Segment Start: DATA IN THIS EXERCISE
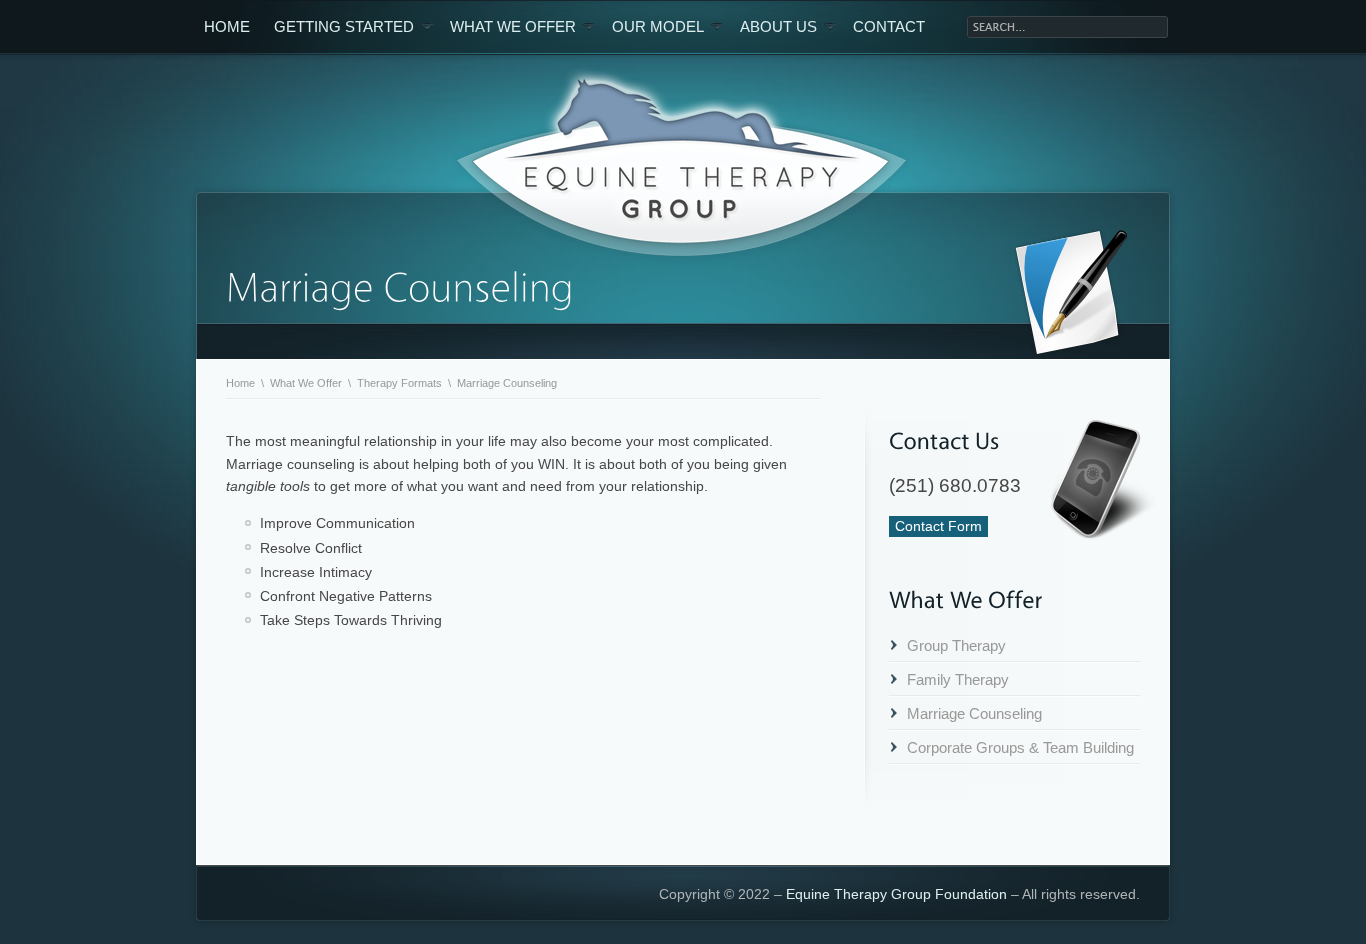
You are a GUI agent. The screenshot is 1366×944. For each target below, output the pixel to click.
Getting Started (344, 26)
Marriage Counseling (974, 713)
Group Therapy (956, 645)
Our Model (658, 26)
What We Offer (513, 26)
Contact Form (938, 526)
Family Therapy (958, 679)
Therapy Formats (399, 383)
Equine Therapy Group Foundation (896, 894)
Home (227, 26)
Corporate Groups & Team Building (1020, 747)
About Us (778, 26)
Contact (889, 26)
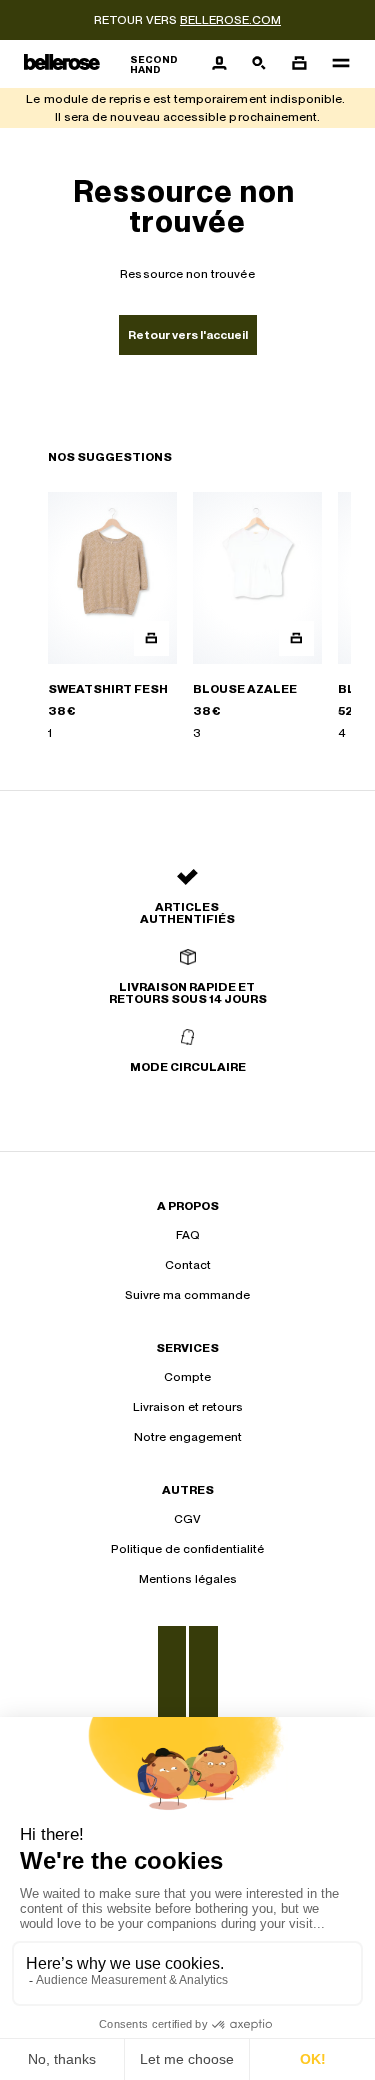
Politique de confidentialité (187, 1549)
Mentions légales (188, 1579)
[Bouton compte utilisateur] (219, 64)
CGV (187, 1519)
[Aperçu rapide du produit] (151, 638)
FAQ (188, 1235)
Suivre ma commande (187, 1295)
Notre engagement (188, 1437)
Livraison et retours (188, 1407)
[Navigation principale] (335, 64)
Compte (187, 1377)
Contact (188, 1265)
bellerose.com (230, 20)
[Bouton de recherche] (259, 64)
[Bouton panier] (299, 64)
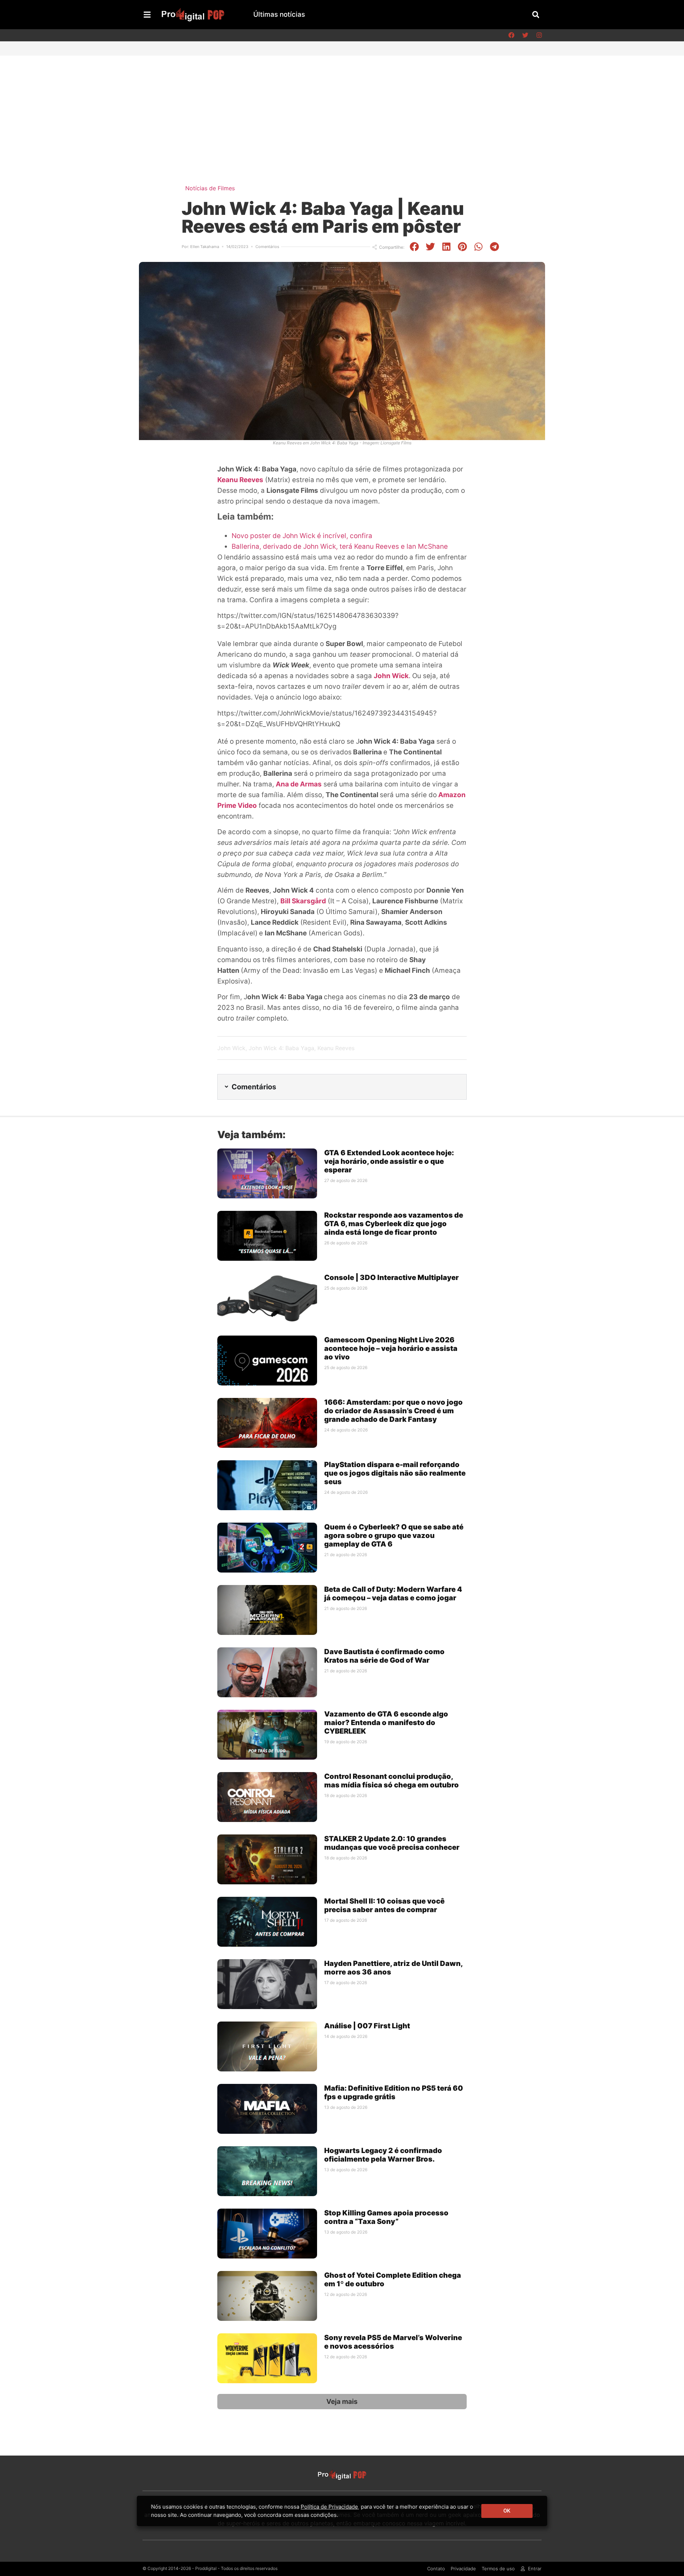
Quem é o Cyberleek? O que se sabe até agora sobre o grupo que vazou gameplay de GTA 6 (393, 1535)
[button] (536, 14)
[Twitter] (525, 35)
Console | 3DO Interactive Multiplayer (391, 1277)
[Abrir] (147, 14)
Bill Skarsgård (303, 901)
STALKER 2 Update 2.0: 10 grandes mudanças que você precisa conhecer (392, 1843)
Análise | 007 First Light (367, 2026)
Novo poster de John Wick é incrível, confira (302, 536)
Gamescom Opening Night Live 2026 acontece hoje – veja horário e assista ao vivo (390, 1348)
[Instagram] (539, 35)
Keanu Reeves (240, 480)
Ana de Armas (299, 784)
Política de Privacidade (329, 2506)
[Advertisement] (342, 109)
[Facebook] (511, 35)
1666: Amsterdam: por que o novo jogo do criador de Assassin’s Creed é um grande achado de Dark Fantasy (393, 1411)
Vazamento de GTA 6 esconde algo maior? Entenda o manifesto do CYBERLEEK (386, 1722)
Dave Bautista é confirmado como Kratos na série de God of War (384, 1655)
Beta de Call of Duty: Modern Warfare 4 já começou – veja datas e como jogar (393, 1593)
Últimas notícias (279, 14)
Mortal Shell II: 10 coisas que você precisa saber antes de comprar (384, 1905)
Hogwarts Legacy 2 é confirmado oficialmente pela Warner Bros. (383, 2154)
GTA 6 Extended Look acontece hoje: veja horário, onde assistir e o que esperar (389, 1161)
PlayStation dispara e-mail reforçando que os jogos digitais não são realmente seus (395, 1473)
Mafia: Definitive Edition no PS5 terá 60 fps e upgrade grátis (393, 2092)
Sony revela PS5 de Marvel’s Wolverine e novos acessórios (393, 2341)
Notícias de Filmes (210, 188)
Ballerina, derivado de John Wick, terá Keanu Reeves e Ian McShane (340, 546)
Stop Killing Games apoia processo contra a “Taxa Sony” (386, 2217)
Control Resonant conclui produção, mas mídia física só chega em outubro (391, 1780)
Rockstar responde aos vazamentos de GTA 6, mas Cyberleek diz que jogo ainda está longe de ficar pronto (393, 1224)
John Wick (391, 676)
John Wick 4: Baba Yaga (281, 1048)
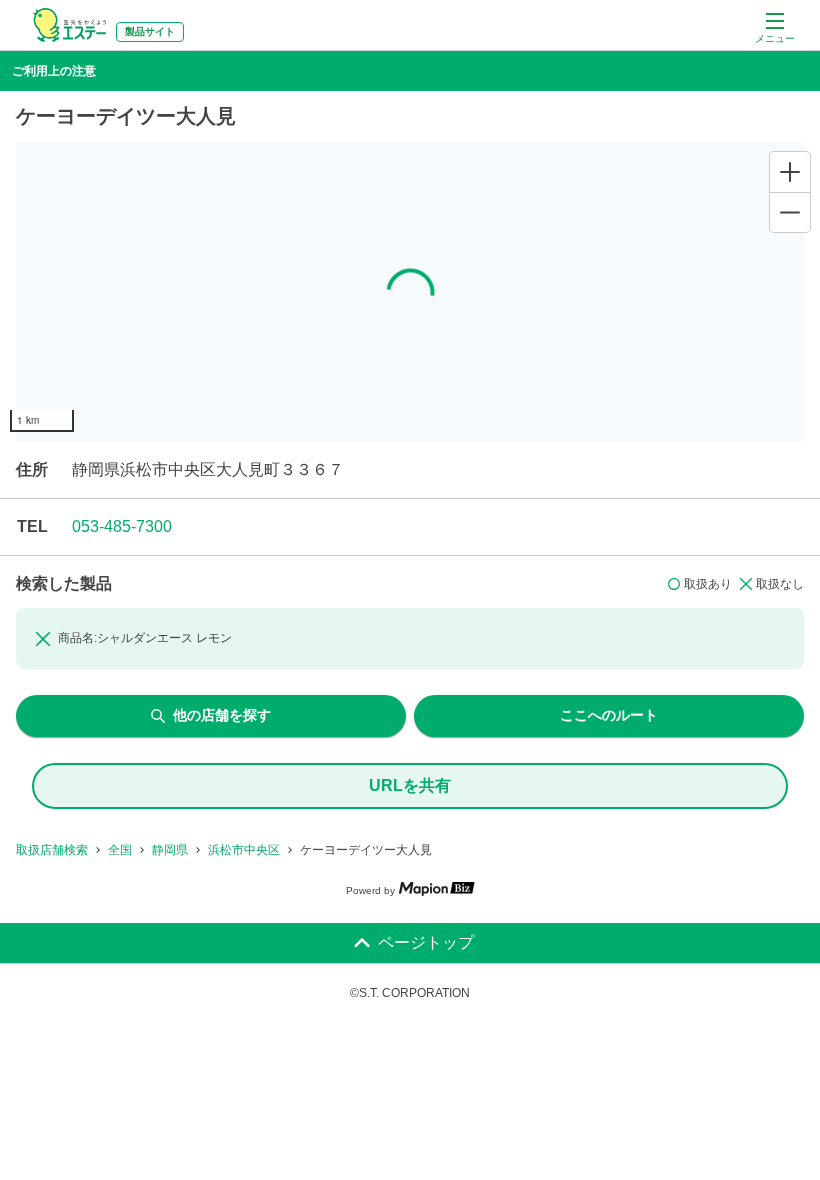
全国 (120, 850)
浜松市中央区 (244, 850)
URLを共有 (410, 785)
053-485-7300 (122, 526)
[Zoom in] (790, 172)
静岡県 (170, 850)
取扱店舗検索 (52, 850)
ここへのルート (609, 715)
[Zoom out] (790, 212)
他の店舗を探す (222, 715)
Segment End: DATA IN THIS EXERCISE
WHAT TO PRODUCE: Pictures stay out. Transcribe the lines from the start of the entries above through the line with "FAQ (188, 1235)", exactly.

ANSWER SECTION:
You are a GUI agent. The screenshot is 1366×944. For each target below, output the pixel to click.
Getting Started (344, 26)
Marriage Counseling (974, 713)
Group Therapy (956, 645)
Our Model (658, 26)
What We Offer (513, 26)
Contact Form (938, 526)
Family Therapy (958, 679)
Therapy Formats (399, 383)
Equine Therapy Group Foundation (896, 894)
Home (227, 26)
Corporate Groups & Team Building (1020, 747)
About Us (778, 26)
Contact (889, 26)
Politique de confidentialité (187, 1549)
Mentions légales (188, 1579)
[Bouton compte utilisateur] (219, 64)
CGV (187, 1519)
[Aperçu rapide du produit] (151, 638)
FAQ (188, 1235)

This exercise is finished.